At 10pm on March 5th, Webster Stone, who lives at Charles Street and West 4th Street, kept hearing a loud buzz. “I couldn’t place it, I couldn’t figure out what it was, and it irritated me.”

Getting up from his couch, Stone checked to see if it was the washing machine or the dishwasher, and then checked every electronic gadget in the house. “I couldn’t figure out from where it was coming. Then abruptly it stopped.”

An hour later there was a loud knock at Stone’s front door. Thinking it was a friend, Stone opened the small door window to shout “Boo!” But it was two police officers from the Sixth Precinct. “Is this your property?” asked one officer. “You’d better take a look at this.”

The side wall of the townhouse had been “tagged” with three-foot-high graffiti. Stone quickly put it together: “That was the buzz I kept hearing. It was the spray can, but from outside.” The officers took Stone’s details for their report.

“I wish I could have caught him,” Stone told them, “I wish I had just gone outside.”

“Actually he was caught,” said one officer. “Someone saw him, told him to stop, and he took off.
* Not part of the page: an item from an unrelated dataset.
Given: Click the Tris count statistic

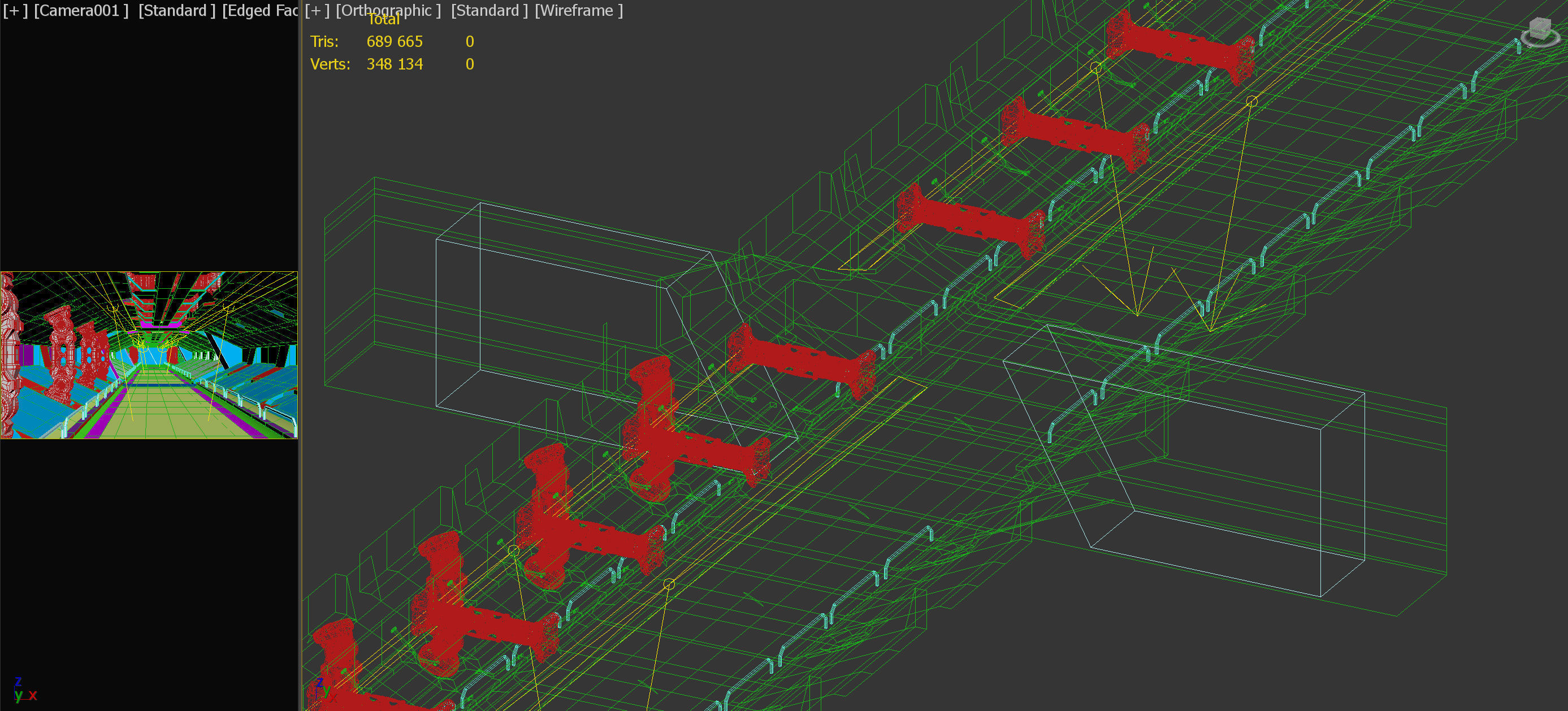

Apparently the witness then chased him down, all the way to 22nd Street, caught him, and now we have him in custody.”

Stone pulled out a business card. “Can you give this to the guy who caught him? Let him know I owe him a couple drinks.”

The townhouse is often a target of graffiti such that nearly two years before the co-op had decided to simply paint the side of the building instead of leaving the original 1866 brick. “It was a shame to paint over that brick,” explained Stone, “but getting graffiti off brick is much tougher than simply painting the wall over.”

Weeks later Stone was asked to sign a supporting deposition for the office of the New York District Attorney, which he did. Subsequently all records have been sealed, presumably due to the defendant’s age. The district attorney refuses to release any information regarding the case.

The townhouse wall was painted two weeks after the incident, in a color Benjamin Moore refers to as “Charles Street Red.”